On the agenda of the stakeholders meeting were the challenges facing the sugar agricultural sector, interventions needed, discussions and charting of a way forward. The meeting was co-chaired by both ministers, with Minister Patel being the driving force. In his opening remarks, Minister Patel pointed out the meeting had been convened after a cry from farmers regarding the devastating effect of sugar imports flooding our shores. He said this had led to the erosion of the local market, a situation which had a potential or possible ramification of rendering cane growing unviable and could result in job losses. He pointed out he was aware of the industry’s application to increase the reference price from $566 to $856.

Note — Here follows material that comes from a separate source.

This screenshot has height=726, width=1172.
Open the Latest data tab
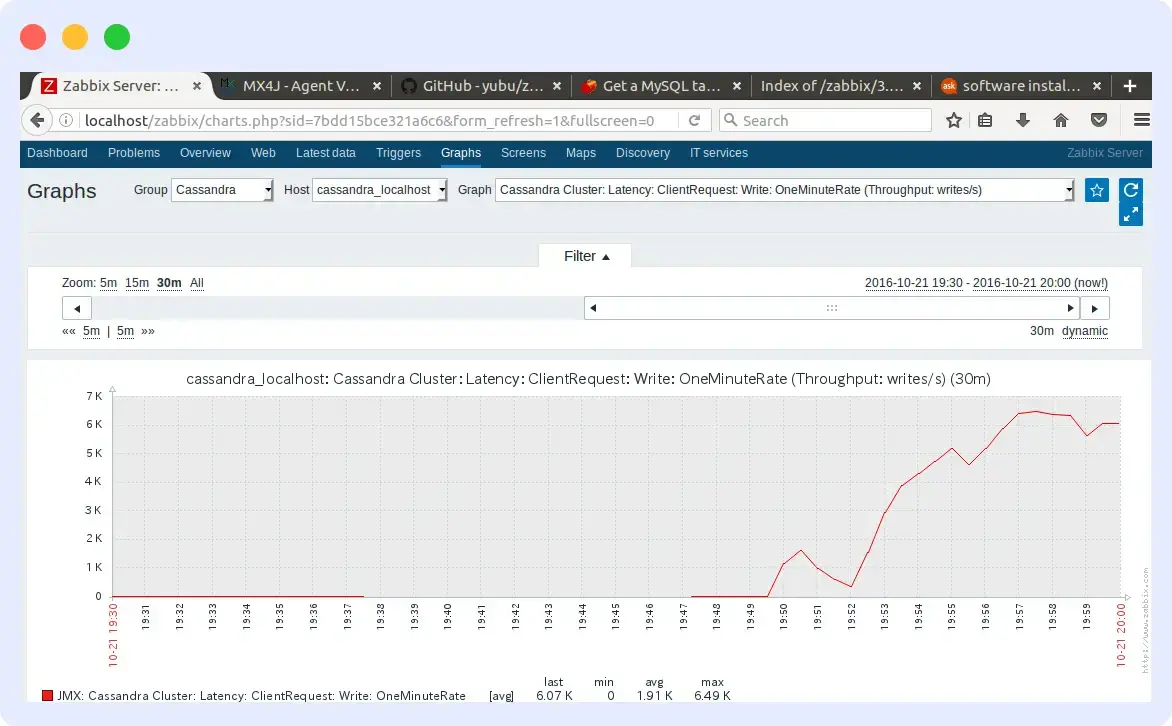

He said the meeting must discuss problems facing the industry and come up with possible solutions. He encouraged participants to determine if increasing the tariff was the only solution or there were other options. “Dig a little deeper,” he told those in attendance. He said the “optimal outcome” should be the one embraced by everyone (in the sugar value chain). He also stressed the issues of viability and transformation in the sector. He made it very clear ITAC was proceeding with the tariff application independently. Minister Davies said it would be the last time the tariff increase issue was entertained if the industry were to be granted the maximum protection it had requested, and that the industry would have to look at other options pertaining to its viability and stability. He acknowledged that “good progress” had been made in terms of transformation in the industry.
SASA Chairman Suresh Naidoo and Vice-Chairman Hans Hackmann kicked off the proceedings by giving an overview of the sugar industry, its challenges and interventions needed as a matter of urgency. They made it clear the industry was on its knees and the only solution at this juncture was the urgent review of the tariff and its increase to an appropriate level to offer adequate protection to local producers against imports from subsidised countries.

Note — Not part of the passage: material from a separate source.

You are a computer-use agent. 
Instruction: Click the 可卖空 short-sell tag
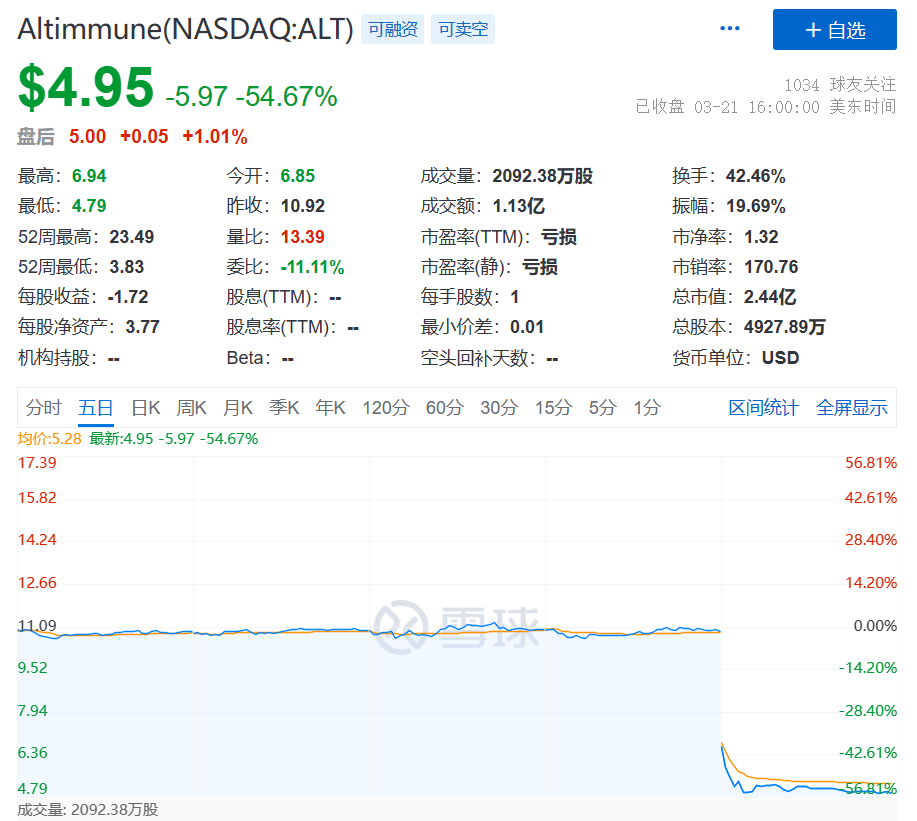463,29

Speaking on behalf of SAFDA, its Executive Chairman Siyabonga Madlala said the industry was on the precipice of collapse as small-scale growers were getting negative statements due to the crippling effect of imports, which went over the unprecedented 500 000 ton mark in the 2017/2018 season. He also revealed that over a ten-year period the industry had lost 30 000 small-scale growers, with just over 20 000 now remaining. SACGA Chairman Graeme Stainbank said it was a dire situation that the industry found itself in as the result of low duty. He said he had been receiving calls from the banks which were very concerned about the current situation. He made it unambiguously clear that the industry needed an increased tariff sooner than later as the situation was getting worse and needed to be arrested as soon as possible. SASMA Chairman Martin Mohale also echoed the concerns of industry players, citing fears of closure of mills and loss of jobs if the situation persisted. Adrian Wynne said the industry was in crisis and in need of an urgent intervention.
Coca Cola CFO doubted if increasing the tariff would solve the problem. “We need to get under the skin of what is the problem. Collectively, we need to step back and think what is happening here. Where is the problem?” He said what the industry was asking for in terms of a tariff increase was from 160% to 250%. He said the company had a R400 million fund to advance transformation and it was willing to assist small-scale growers. Tiger Brands also expressed its willingness to assist small-scale farmers. The company said it spent R1 billion on sugar per year, and committed to buying only local sugar, especially during the crisis of high volumes of deep sea imports.
IDC said they placed a high premium on transformation, and that it was even more important in the agricultural sector. They were also eager to lend a helping hand, even citing instances where they had worked with or assisted the industry before. In his response, Minister Davies said listening to discussions was very useful and illuminating. However, he said the biggest lacuna was the lack of information regarding the current state of the sugar industry worldwide as it is a distorted market.